Ambiance, météo, parcours, tout a concouru à rendre ce Tour éprouvant, «rude» selon son directeur Christian Prudhomme. Le climat détestable qui a entouré les premiers tours de roue de Froome, blanchi seulement cinq jours avant le départ pour un contrôle antidopage anormal, a débordé sur son équipe.

«Pour nous, cela a représenté une source supplémentaire de motivation», affirme Froome, décidément optimiste. Mais, chose rare dans l'histoire du Tour, le quadruple vainqueur de l'épreuve a été menacé à l'occasion, notamment dans la montée de l'Alpe d'Huez où le risque existe qu'une petite frange du public du Tour, familial par définition, bascule dans le hooliganisme. Thomas lui-même a été sifflé lors de sa prise de pouvoir à La Rosière (Savoie). Comme s'il devait payer la stratégie du rouleau compresseur de son équipe.

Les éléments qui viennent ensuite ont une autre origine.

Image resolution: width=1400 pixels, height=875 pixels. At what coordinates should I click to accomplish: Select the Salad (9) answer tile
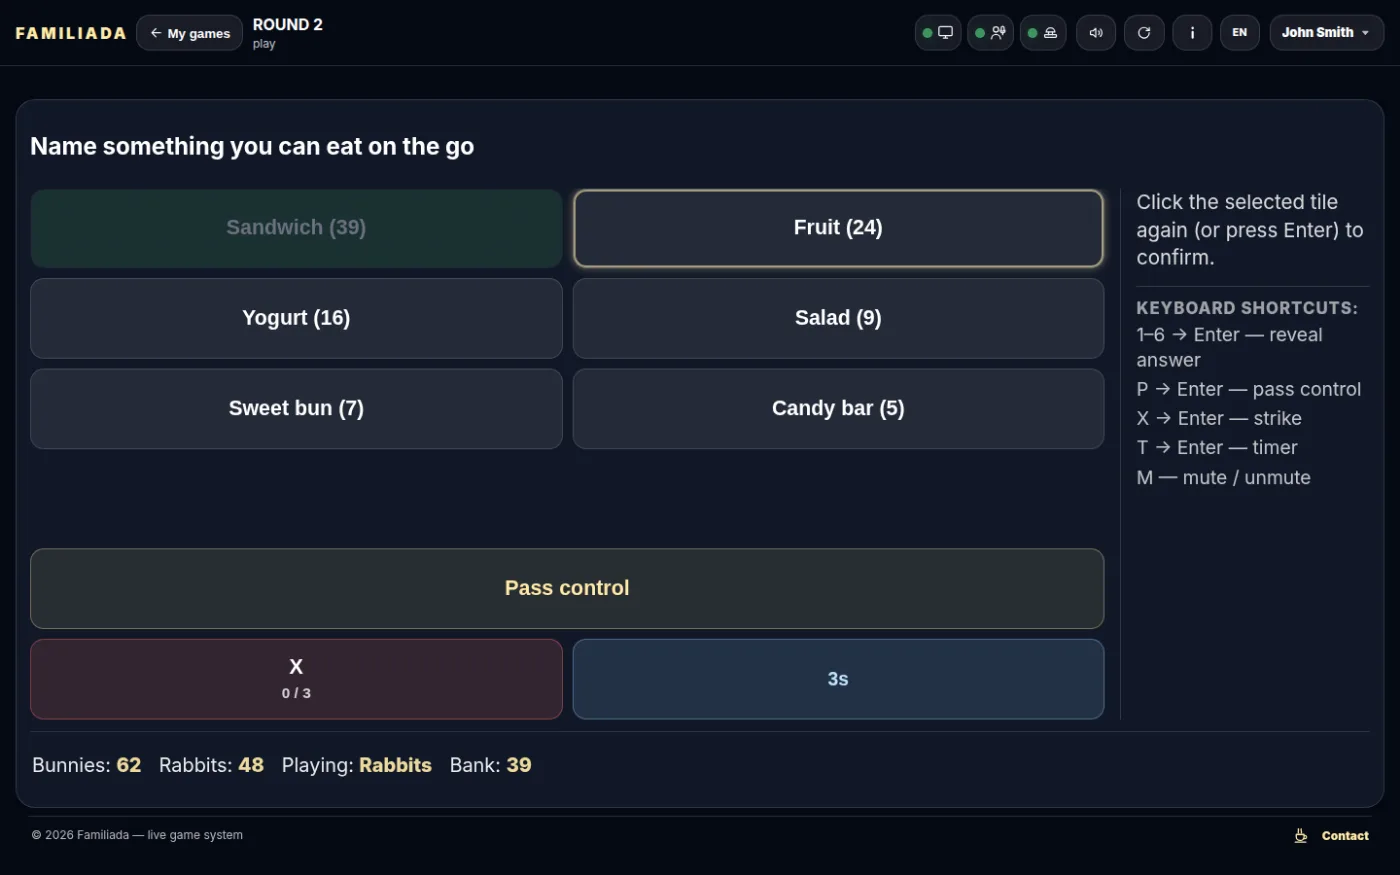coord(838,318)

Le vent de face, qui a éteint les intentions offensives en début de Tour, et la chaleur omniprésente, souvent plus de 30 degrés, ont laminé les adversaires de la formation britannique. Aucune d'elles n'a pu utiliser les ressources du parcours, la longue séquence de plaine jusqu'aux pavés de la 9e étape, les formats différents des étapes de montagne ensuite.

«La plaine use les grimpeurs», constate le directeur de course Thierry Gouvenou au vu de la hiérarchie dominée par les rouleurs-grimpeurs qui ont pris les quatre premières places à Paris (Primoz Roglic 4e). «Mais on ne va quand même pas s'interdire d'aller dans l'ouest. Ce sont des terres de vélo !»

Bob Jungels a terminé au coeur du peloton (61e) de cette dernière étape et finit onzième au classement général. Le Luxembourgeois a fait preuve d'une belle régularité tout en se distinguant à plusieurs reprises comme sur l'étape des pavés où il a gratté quelques secondes aux favoris en prenant la septième place. Ou encore ce samedi avec un chrono solide et une sixième place.

Son équipe finit l'épreuve avec quatre victoires d'étapes. Deux pour le sprinteur colombien Fernando Gaviria, deux pour le puncheur français Julian Alaphilippe qui a aussi enfilé et gardé le maillot à pois de meilleur grimpeur.